Конечно, Влад не смог кардинально изменить свой стиль привязанности и сделать его надежным. На протяжении еще нескольких месяцев их отношений с Олей у него постоянно вылезали его избегающие паттерны – он пытался тайком ходить на свидания с другими девушками, убеждал себя и меня, что она ему не подходит, периодически заявлял ей, что она ему никто, просто сожительница… Оля, как мне кажется, прекрасно понимала, что так работают его защитные механизмы, поэтому не обижалась на такие выпады. Плюс в их отношениях было много и позитивных моментов – Влад заботился о ней, помогал финансово и по-отечески наставлял. Поэтому, несмотря на все сложности, Оля оставалась рядом, а Влад через огромное сопротивление, но все же учился принимать ее такой, какая она есть.

Я не могу назвать их отношения гармоничными и уж тем более надежными. Владу предстоит еще очень большая работа над собой, чтобы избавиться от привычных схем поведения, потому что, помимо избегающей привязанности, у него присутствует и большая доля нарциссизма. Но тем не менее его запрос на серьезные отношения оказался закрыт, и на данном этапе я считаю нашу с ним работу результативной. И, несомненно, очень горжусь самим Владом, потому что понимаю, что с теми исходными данными, с которыми он начал работу над собой, нужно было проделать большие усилия, чтобы научиться хотя бы просто принимать других людей и начать ценить их достоинства.

Еще один интересный момент, связанный с контрзависимостью, который я хотела бы осветить в этой книге, – это привычка врать в мелочах, в тех моментах, когда сказать правду совсем не сложно. Мы сейчас не берем в пример патологическую ложь, которая свойственна людям с расстройствами личности. Я имею в виду именно мелкую ложь, когда нам, например, звонит мама и спрашивает, что мы делаем, и мы, вместо того чтобы ответить честно: «Сижу на диване», зачем-то говорим: «Сижу на стуле». Казалось бы, какая вообще разница, на чем именно мы сидим? В чем смысл такой мелкой лжи, которая, по сути, ни на что не повлияет?

Я долго билась над этим вопросом с одной моей контрзависимой клиенткой, пока однажды меня не осенило – таким образом она выстраивает невидимый барьер между собой и другими.

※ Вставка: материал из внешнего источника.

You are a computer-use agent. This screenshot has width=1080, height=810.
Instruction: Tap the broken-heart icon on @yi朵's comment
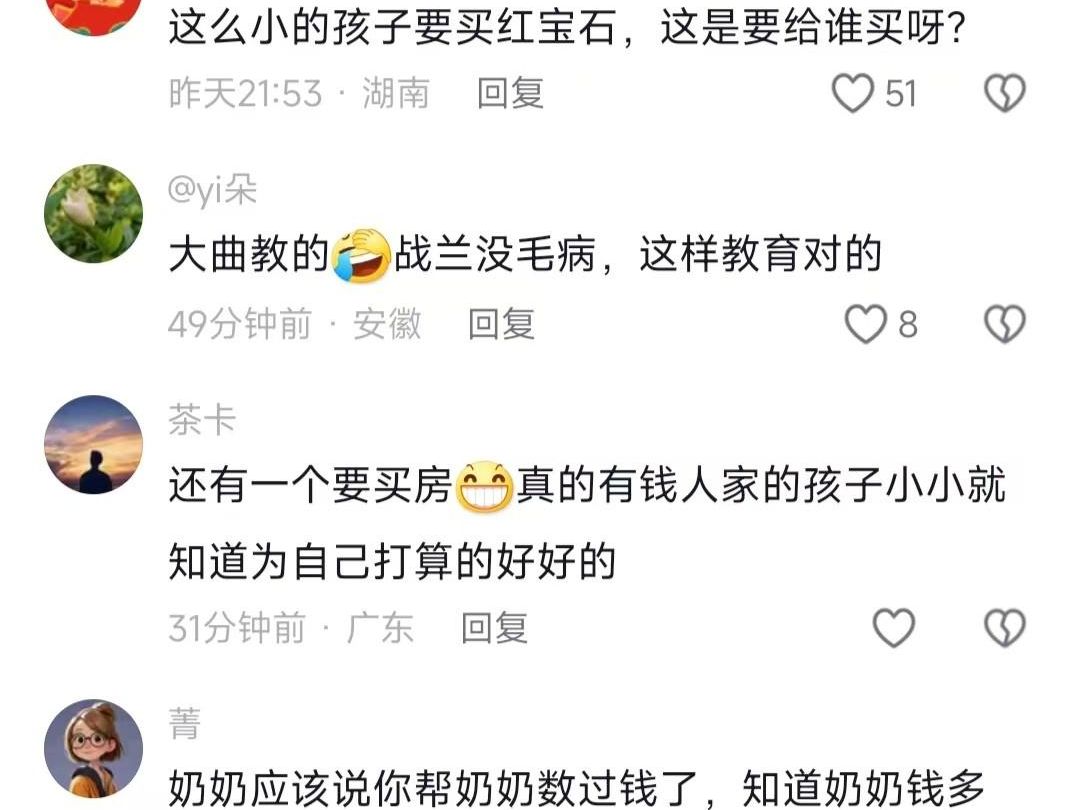pos(1005,324)
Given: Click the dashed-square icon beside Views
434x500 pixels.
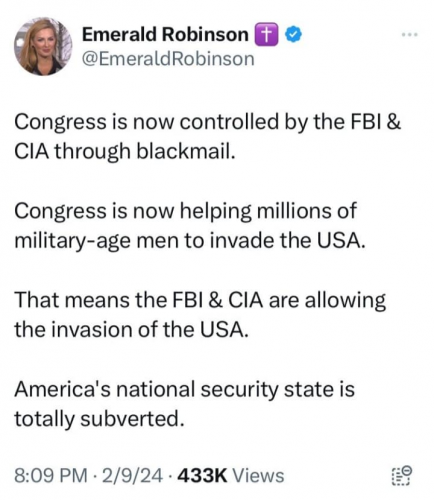Looking at the screenshot, I should pos(402,475).
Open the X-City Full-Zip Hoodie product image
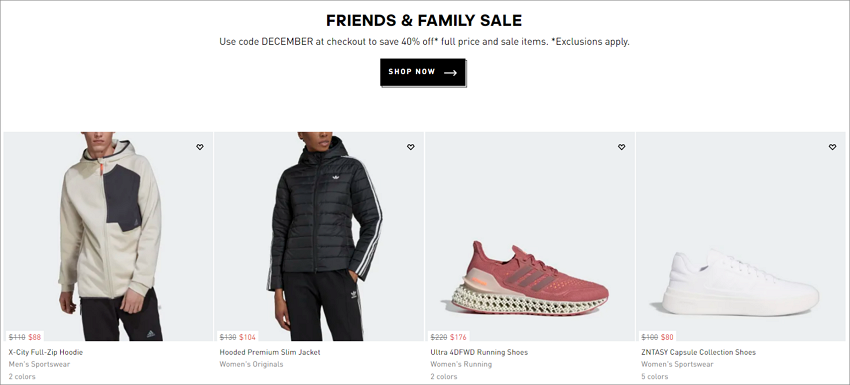This screenshot has width=850, height=385. (x=108, y=236)
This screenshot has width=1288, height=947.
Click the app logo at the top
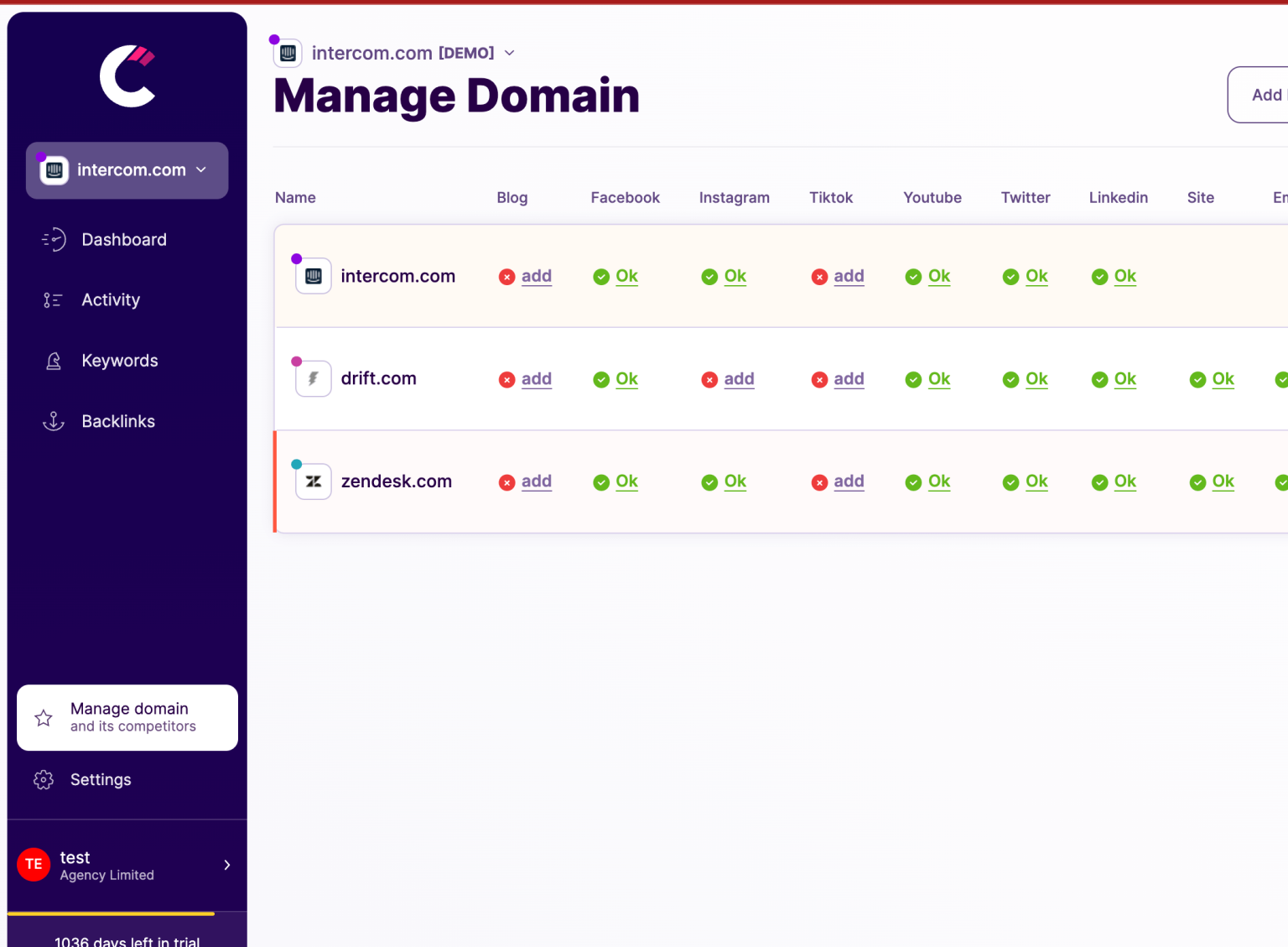click(127, 75)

Приведу пример. Близость – это такое взаимодействие между людьми, когда мы открываемся другому полностью, без масок и ролей, предстаем перед ним, так скажем, эмоционально раздетыми. Так вот, контрзависимые люди обычно такую близость с кем-то по-настоящему важным не выдерживают (при этом они могут быть очень откровенны с каким-нибудь случайным попутчиком в поезде). Почему так происходит? Потому что есть страх. У кого-то это будет страх отвержения, потому что когда-то так поступали значимые для него люди. У кого-то это будет страх поглощения, например, если у человека были гиперопекающие и гиперконтролирующие родители. Как бы там ни было, этот страх всегда будет толкать контрзависимого человека выстраивать между собой и другими людьми невидимые, а порой и вполне осязаемые барьеры.

В данном случае моя клиентка через мелкую ложь строила неосознаваемый барьер между собой и мамой. Ее мама была гиперконтролирующей, и поэтому когда моя клиентка врала ей или недоговаривала, то, таким образом, она как будто бы не давала ей истинного доступа к себе и своей жизни. Другими словами – не допускала близости и, как следствие, чрезмерного контроля.